• **TASK DETAILS**: With the pictures excluded, repeat every entry exactly.

Records from a dataset
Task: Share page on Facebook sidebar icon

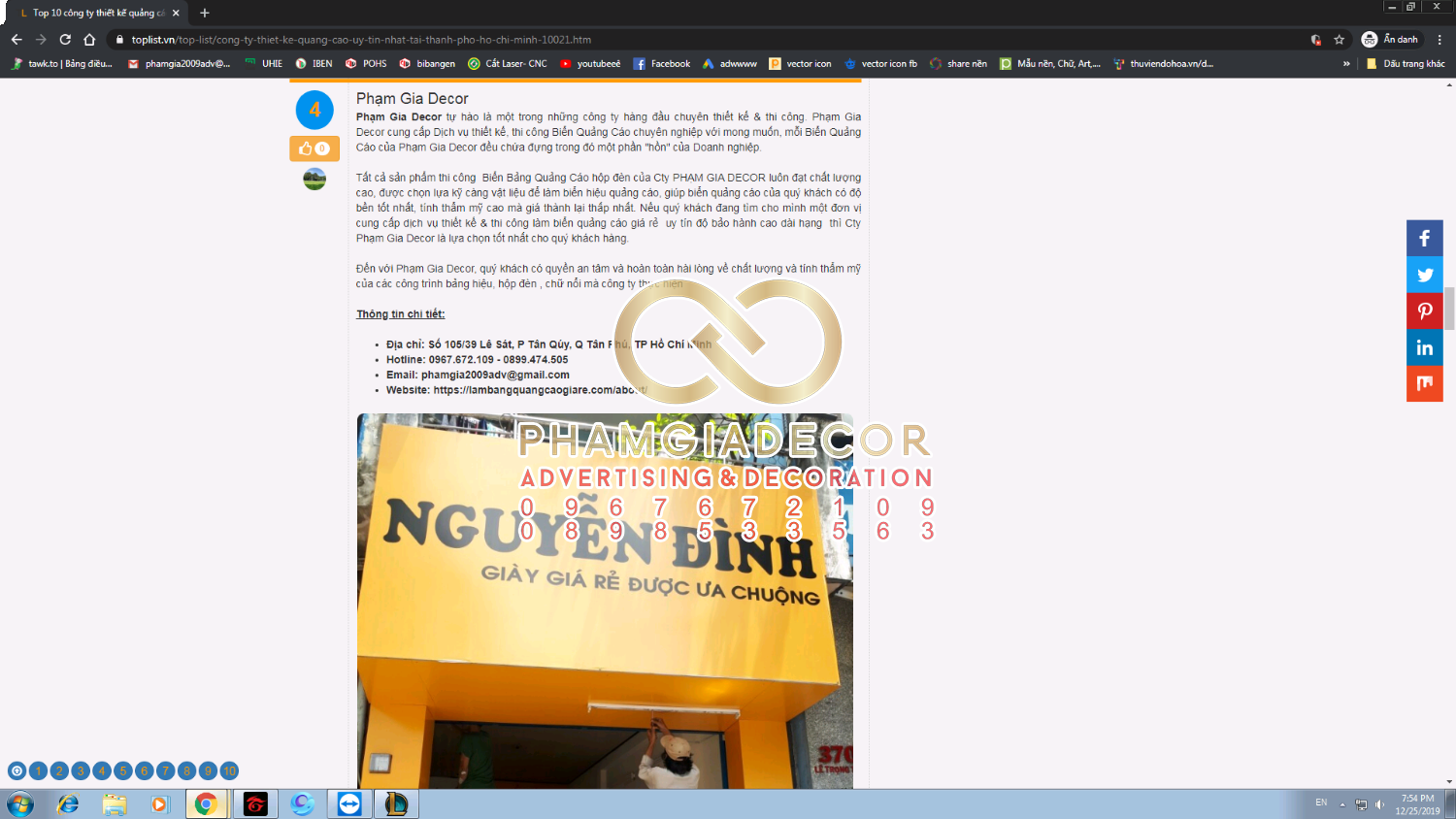Action: tap(1424, 239)
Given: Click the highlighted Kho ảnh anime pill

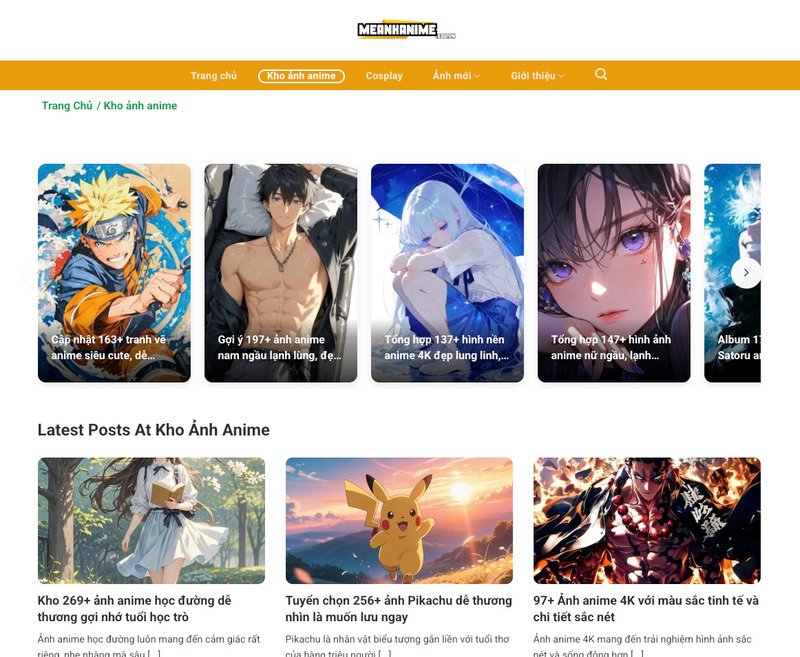Looking at the screenshot, I should coord(302,74).
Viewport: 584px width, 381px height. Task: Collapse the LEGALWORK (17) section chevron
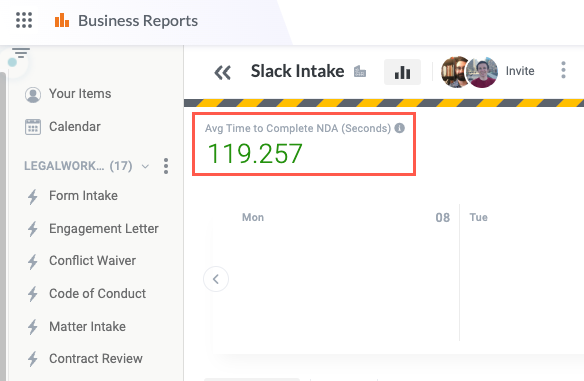[145, 166]
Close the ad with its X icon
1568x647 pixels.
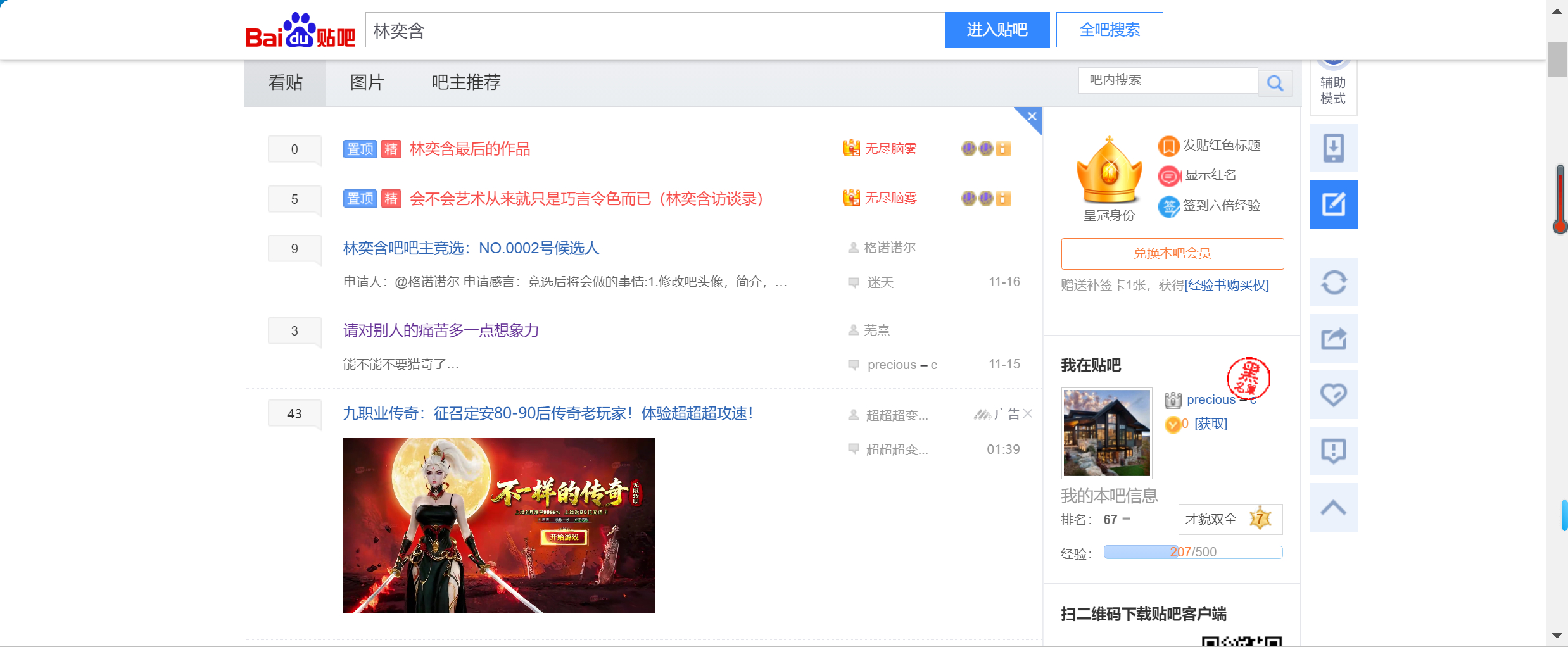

• **WRITTEN REPLY**:
Task: Share page on Facebook sidebar icon

Action: tap(1424, 239)
Given: Click the highlighted Kho ảnh anime pill

Looking at the screenshot, I should coord(302,74).
Viewport: 584px width, 381px height. Task: Collapse the LEGALWORK (17) section chevron
[145, 166]
Close the ad with its X icon
1568x647 pixels.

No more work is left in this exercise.